I have written letters to myself...a kind of journal, hoping to sort things out. We have even seen a counselor and it always seems that I am the one who is crying and upset and concerned about the relationship ending. He seems indifferent.

I remember one time when the counselor asked if he loved me and he said, "sure". He said that he didn't want a divorce but that I was "living in the past" and that he would "never" feel the same way for me that he once did.

So what do I do? Do I stay with someone who expresses no interest for me and makes me feel so alone and unloved, hoping that one day he will be the man that he was 4 years ago, or do I just leave?

You should also know that I have had issues in the past when I was single with the need to feel loved. I come from an abusive family and have never felt what it was to be loved until I met my husband...it's very hard for me to forget those feelings cause I never had them before and never felt like anyone has ever loved me. I was very self-destructive with my behavior in that I would sleep with random men or create friends-with-benefits relationships in order to have a feeling of being wanted and needed if only for that short period of time. I have since been able to cope with that behavior and understand why it was done so that I don't go down that path again, but I have to say with what has been happening lately and the absolute lack of affection, I find myself contemplating 'acting-out' again which I know is not healthy. I have talked with my husband about this and said that I just don't understand why he can't make an effort, even if he doesn't feel the feelings, to just help me...to touch me every once in a while or give me a kiss or hug or tell my I look nice, but he has done nothing. I feel like if he really cared about me and our relationship, he would try.

Please help!


----------



## sisters359 (Apr 9, 2009)

I hate to have to ask, but have you considered that he has become attached to someone else? Someone close to me experienced this with her h, and it turns out he had fallen in love with a colleague, even though there was no inappropriate behavior on anyone's part. He should have changed jobs when he realized he was developing feelings, but he didn't, and he thought he could just continue living that way. My friend left b/c it was clear he had no intention of changing--and it was only after some time that she realized he had connected emotionally with this other person. 

If you have the courage, ask him flat out if he's in love--from afar--with someone else. If he denies it, then maybe he is depressed. That is worth investigating. 

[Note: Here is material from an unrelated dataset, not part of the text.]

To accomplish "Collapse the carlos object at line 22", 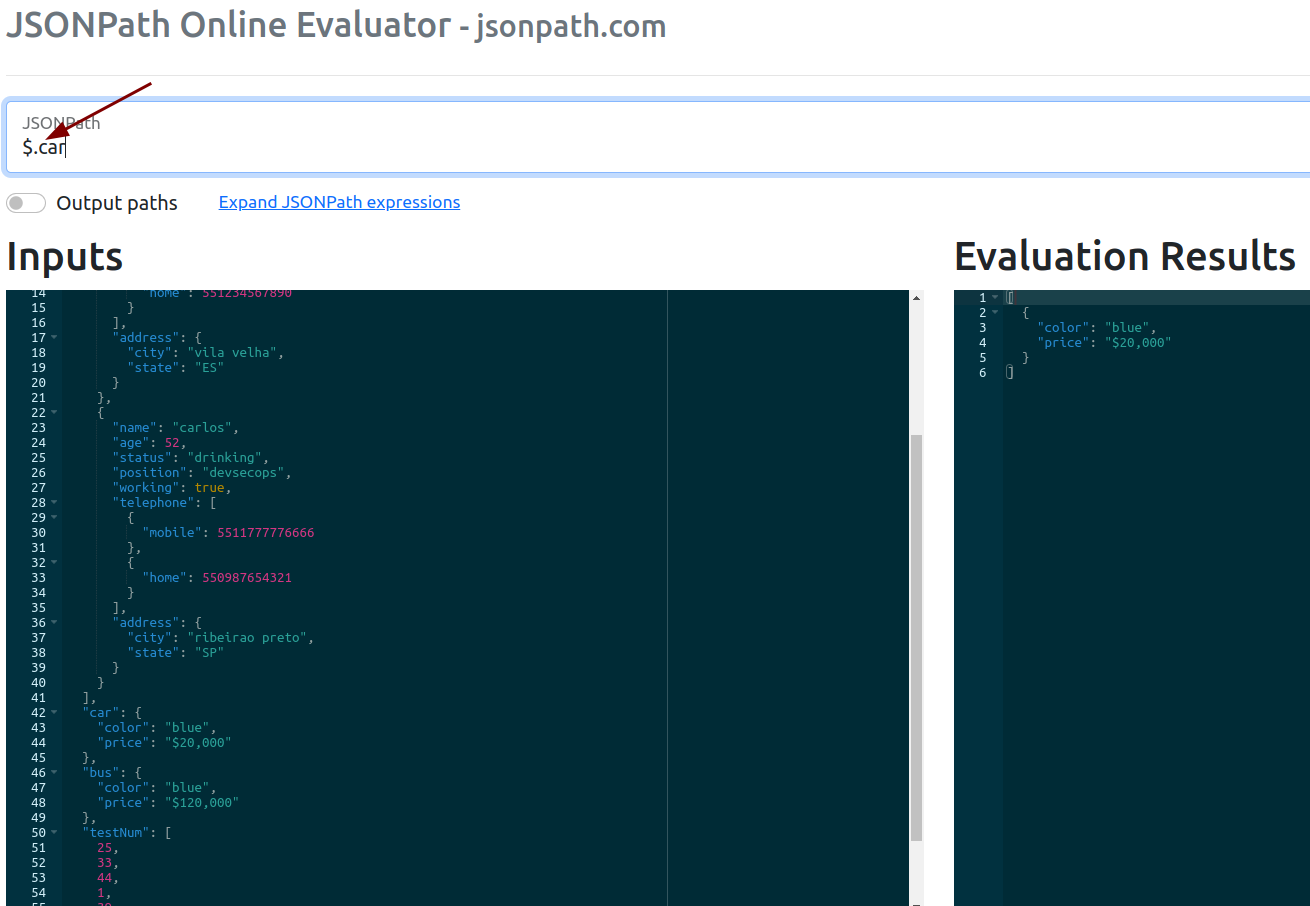I will [54, 413].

Bottom line: If he really cared about you, your happiness would be important to him. He either works to make changes, or for your own mental health, you may need to leave. BUT, don't leave with the idea of finding someone else. Maybe, down the road; first, take time to learn to love yourself so that if love fails again in the future, you might be sad but you won't feel rejected or devastated. It's possible to love without having your self-esteem tied up in the other person. Good luck.


----------



## lostloveintx (Apr 15, 2010)

Thanks, Sisters. Yes, that has occurred to me and I have seen his feelings toward another gal that he works with. He actually moved her and her family out to TX with us from FL to have her work for him again as she did in FL. She is in a relationship and has 3 children all from different men, all of whom she was married to. I never suspected there would be anything going on with the 2 of them because they are not each other's type at all, but he does treat her much differently than he treats me. In fact, the other I rode with him to go grab a burger and after he finished, he ordered 3 banana sundaes. I asked him who those were for or if he was just really hungry, and he responded that he thought we could drop by her house and give them to her and her kids (her significant other wasn't at the house at the time). 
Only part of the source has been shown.